On Thursday, SpaceX confirmed the price of its initial public offering at $135 per share, making official what had already been clear since the company filed to go public last month: Elon Musk’s space exploration company, which merged with xAI – Musk’s AI firm – in February, will go public in what is by far the largest IPO of all time. At the set price, SpaceX will raise $75 billion at a valuation of $1.77 trillion, exceeding the previously largest IPO, that of Saudi Aramco in 2019, by a factor of 2.5. The total proceeds could even climb to more than $86 billion, if underwriters make use of their 30-day option to purchase an additional 83 million shares at the same price.
SpaceX will start trading on Nasdaq today and, following a rule change, it will become part of the Nasdaq-100 index in early July. This is possible because Nasdaq recently introduced a “Fast Entry” rule, under which a newly listed company with a market capitalization that puts it in the top 40 of current index constituents would be added to the index after just fifteen trading days and be exempt from seasoning and liquidity requirements.
While that may not sound like a big deal, it kind of is in this special case. Due to Elon Musk’s divisive persona and SpaceX’s lofty IPO valuation, which many say defies logic, many investors will abstain from investing in SpaceX. Once the stock is included in the Nasdaq-100, however, countless retail investors, who have index-tracking ETFs in their portfolios, will become SpaceX investors, whether they like it or not. For SpaceX, its shareholders and IPO investors, this is an added safety net, because once the stock becomes part of the Nasdaq-100, index-tracking funds will buy billions of dollars’ worth of SpaceX shares, mechanically creating huge demand for what looks like a very risky investment.

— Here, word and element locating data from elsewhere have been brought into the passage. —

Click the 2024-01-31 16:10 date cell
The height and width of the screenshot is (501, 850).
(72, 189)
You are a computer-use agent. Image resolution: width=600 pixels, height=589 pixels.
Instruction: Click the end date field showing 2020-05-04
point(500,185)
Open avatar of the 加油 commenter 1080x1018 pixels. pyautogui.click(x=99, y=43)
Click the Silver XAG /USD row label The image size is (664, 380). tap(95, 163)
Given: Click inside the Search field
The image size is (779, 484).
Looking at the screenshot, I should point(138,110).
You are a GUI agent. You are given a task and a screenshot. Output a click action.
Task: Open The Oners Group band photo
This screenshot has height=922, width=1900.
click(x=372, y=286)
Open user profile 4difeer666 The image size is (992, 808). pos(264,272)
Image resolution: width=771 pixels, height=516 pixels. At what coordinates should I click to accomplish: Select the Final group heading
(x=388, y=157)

The S&P 500, meanwhile, has rules in place that will likely prevent SpaceX from joining the index anytime soon. To be eligible for S&P 500 inclusion, a company must have a public float of at least 10 percent of its total outstanding shares – a hurdle that SpaceX doesn’t clear. Even more importantly, though, the S&P 500 requires profitability. A company that wants to be included in the index must have positive GAAP earnings in the most recent quarter and in its past four quarters combined – neither of which SpaceX has achieved.